No atiné qué decir, mientras para mis adentros pensaba que Eulogio tenía razón, era bastante zorra… Quise decirlo, pero me contuvieron sus ojos, se me antojaron en ese instante infinitamente tristes. No. No podía ser tan zorra; ya ni siquiera tenía esa pizca de picardía que me había chocado.

—¿Cuántos años tiene? —pregunté una vez más para disimular mi creciente turbación.

—Diecinueve, ¿parezco más?

—Sí.

De nuevo mi contestación fue cortante.

—Parece que no está a sus anchas… ¿Está enojado conmigo? Ya sé que no está bien el que li’haya hablao… pero como en la viña…

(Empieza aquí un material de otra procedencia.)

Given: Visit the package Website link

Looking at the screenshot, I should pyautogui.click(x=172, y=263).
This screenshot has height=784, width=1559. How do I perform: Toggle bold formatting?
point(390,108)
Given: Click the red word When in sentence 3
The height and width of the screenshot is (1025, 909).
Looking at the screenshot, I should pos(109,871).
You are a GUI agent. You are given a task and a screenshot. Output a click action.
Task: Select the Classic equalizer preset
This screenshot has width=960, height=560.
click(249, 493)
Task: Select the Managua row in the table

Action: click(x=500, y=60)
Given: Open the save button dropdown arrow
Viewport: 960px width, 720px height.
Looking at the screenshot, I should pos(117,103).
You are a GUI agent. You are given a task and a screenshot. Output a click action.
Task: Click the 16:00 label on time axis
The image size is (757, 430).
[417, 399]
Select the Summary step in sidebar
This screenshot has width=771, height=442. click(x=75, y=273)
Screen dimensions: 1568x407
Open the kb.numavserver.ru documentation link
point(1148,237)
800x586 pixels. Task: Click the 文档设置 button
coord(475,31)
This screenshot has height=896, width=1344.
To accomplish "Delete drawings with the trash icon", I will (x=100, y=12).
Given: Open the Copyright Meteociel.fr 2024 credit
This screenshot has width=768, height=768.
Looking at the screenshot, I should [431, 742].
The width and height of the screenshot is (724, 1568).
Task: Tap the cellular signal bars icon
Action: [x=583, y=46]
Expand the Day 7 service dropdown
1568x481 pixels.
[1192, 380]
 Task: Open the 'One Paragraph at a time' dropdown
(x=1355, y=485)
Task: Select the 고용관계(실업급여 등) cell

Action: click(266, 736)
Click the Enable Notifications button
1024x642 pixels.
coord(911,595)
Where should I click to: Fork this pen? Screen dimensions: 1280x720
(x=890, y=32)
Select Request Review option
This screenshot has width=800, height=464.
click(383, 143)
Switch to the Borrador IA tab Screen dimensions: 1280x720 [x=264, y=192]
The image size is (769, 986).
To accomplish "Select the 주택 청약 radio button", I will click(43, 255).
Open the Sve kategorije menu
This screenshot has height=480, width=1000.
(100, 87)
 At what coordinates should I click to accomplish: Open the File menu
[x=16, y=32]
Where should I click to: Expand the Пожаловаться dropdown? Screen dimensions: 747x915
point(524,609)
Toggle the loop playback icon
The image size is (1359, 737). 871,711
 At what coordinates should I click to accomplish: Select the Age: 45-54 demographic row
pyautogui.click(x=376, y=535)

—No, no estoy enojado… estoy… —no supe cómo terminar la frase.

Nos miramos en silencio; se apoderaba de mí torpe desazón. Una ramita seca crujió al quebrarse; hice un movimiento involuntario y su mano quedó bajo la mía que temblaba.

Movido por esa fuerza que se había posesionado de mí en la viña, avancé el torso y tomándola entre mis brazos la estrujé, como lo hacía con la almohada. Apartó mi cabeza con sus manos; cerré los ojos para no ver brillar los suyos. Sentí su boca ardiente sobre mis labios apretados.

Permanecimos largo rato echados, muy juntos. No me cansaba de mirarla; a cada momento descubría en ella algo ignorado. Su mejilla estaba tan cerca de mi boca, que la respiración agitaba su pelusilla leve y morena.

Como eco lejano, las higueras movían sobre nuestros cuerpos sus hojas blancuzcas de polvo. De tiempo en tiempo, la besaba sin atreverme a decir palabra; tenía miedo de que escapara como liebre asustada. Su cuello era más moreno, como si el color de la carne naciera al terminar los cabellos y fuera desparramándose hasta atenuarse en la blancura sonrosada de los pómulos; esos pómulos que al tacto de mis labios tenían la consistencia de una taza de porcelana entibiada por la tisana de cedrón. ¡Hasta poseía el olor suave de esa planta de mi San Rafael!

No atinaba a juntar el nombre de las cosas que llegaban a mi imaginación. Apretando los labios recorría en silencio sus facciones, como si tuviera miedo de que las negras y arqueadas pestañas hubieran de escabullirse entre el cuchicheo de las hojas.

Tenía las manos listas, los músculos tensos. Actitud de otear perdices cuando salíamos a cazar con tío Ignacio y su escopeta de dos caños.

La miraba y remiraba con placer sólo comparable al que me produjo aquella primera locomotora eléctrica, redonda y reluciente, que años atrás me había regalado mi padre.

Aun sin rozarla, sentía el contacto físico de su presencia; penetraba en mí por el hecho de entrar yo en su órbita: dos santos, de estampa policromada, debían sentir igual al unirse sus radiantes aureolas.